Abramkin, 66, head of the Moscow Center For Prison Reform and a member of the Moscow Helsinki rights group and Putin's Presidential Rights Council, died late on Friday after a long illness.
"(Abramkin) sincerely strove to contribute to the development and humanization of national legislation, the strengthening of the modern system of protecting human rights and freedoms of citizens," Putin wrote in a condolence telegram cited by the Kremlin's press service.
An advocate of civil liberties and reforms in the Soviet Union during the 1970s and 1980s, he served six years in prisons and in a Siberian colony for "anti-Soviet propaganda," before being sent to exile to the Tver region in 1985.

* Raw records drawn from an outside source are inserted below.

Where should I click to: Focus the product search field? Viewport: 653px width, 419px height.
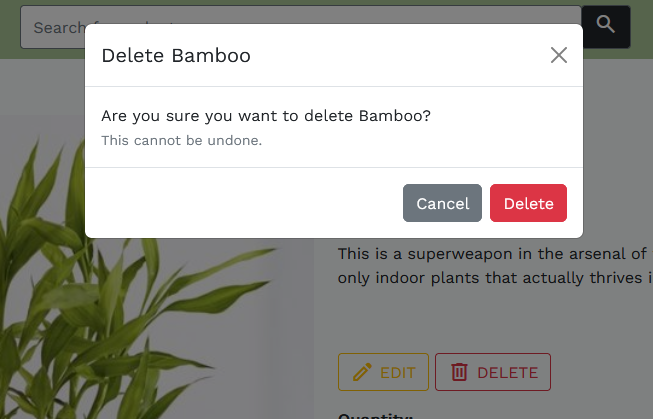[50, 27]
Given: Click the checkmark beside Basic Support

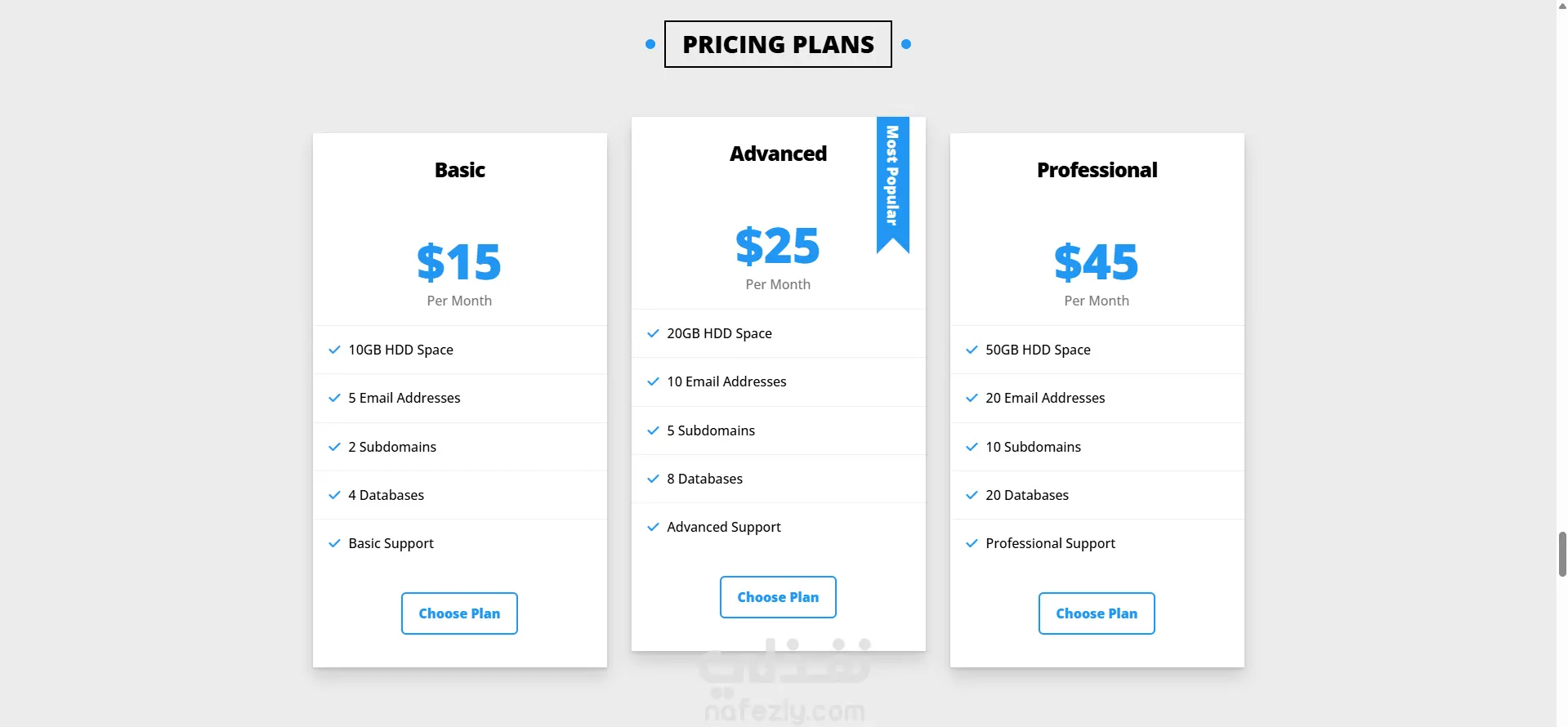Looking at the screenshot, I should 334,543.
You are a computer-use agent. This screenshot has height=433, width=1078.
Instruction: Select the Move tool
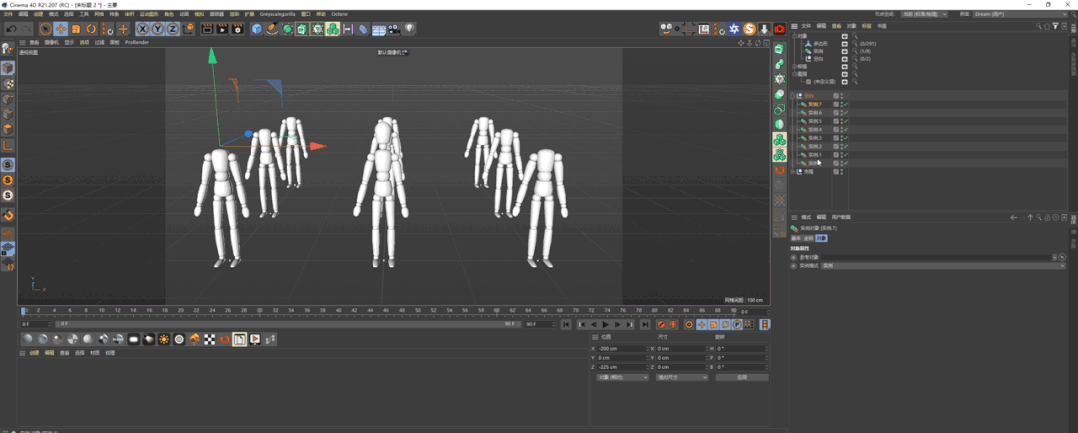pyautogui.click(x=61, y=29)
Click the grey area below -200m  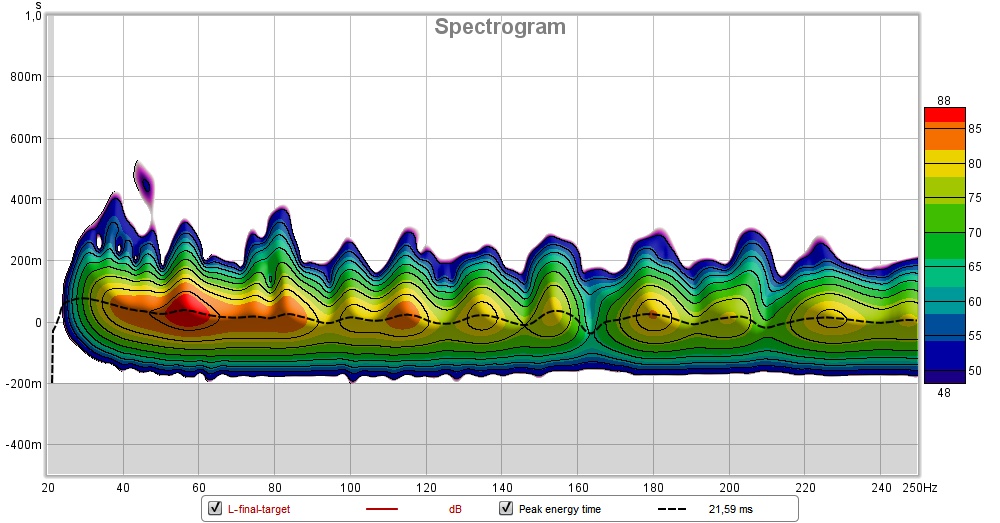point(480,430)
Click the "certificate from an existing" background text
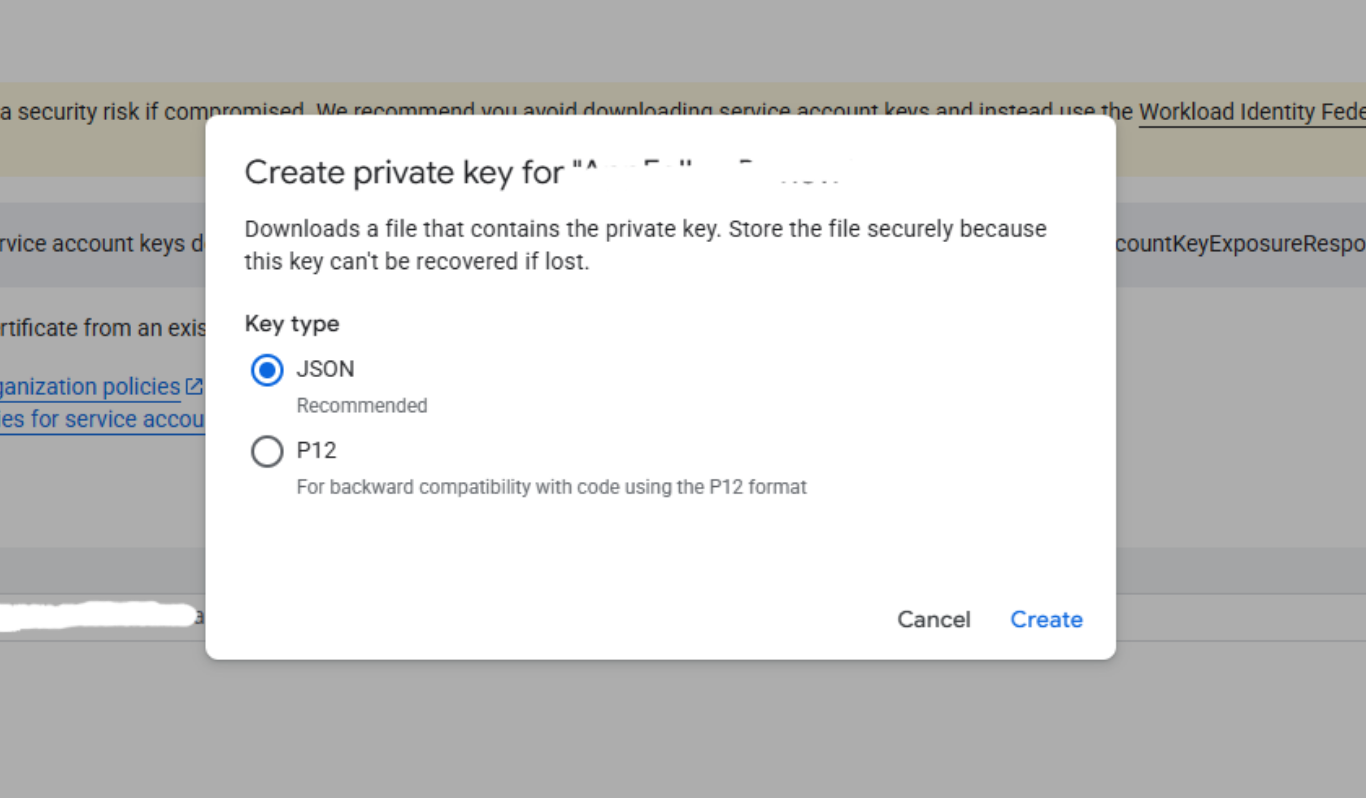This screenshot has width=1366, height=798. point(100,328)
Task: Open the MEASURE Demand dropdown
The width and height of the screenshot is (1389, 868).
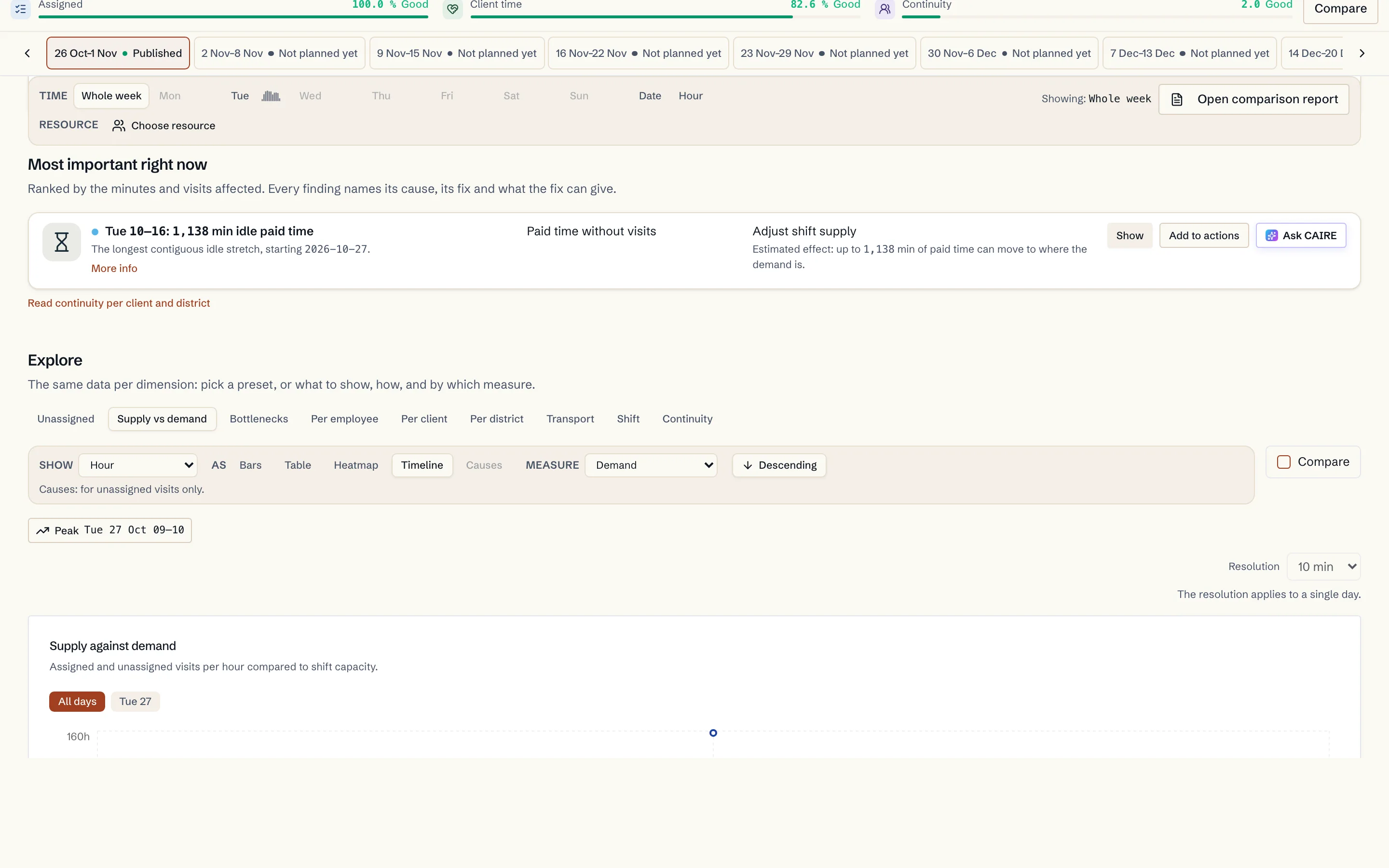Action: (651, 465)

While in the camps, Abramkin, who was fired from his job in 1976 at the Moscow Institute of Chemical Technology for "anti-Soviet activity," contracted tuberculosis and its side-effects plagued him for the rest of his life.
In 1988, along with Nobel-prize winning nuclear scientist and dissident Andrei Sakharov, he founded the Prison and Liberty group that later became the Moscow Center for Prison Reform.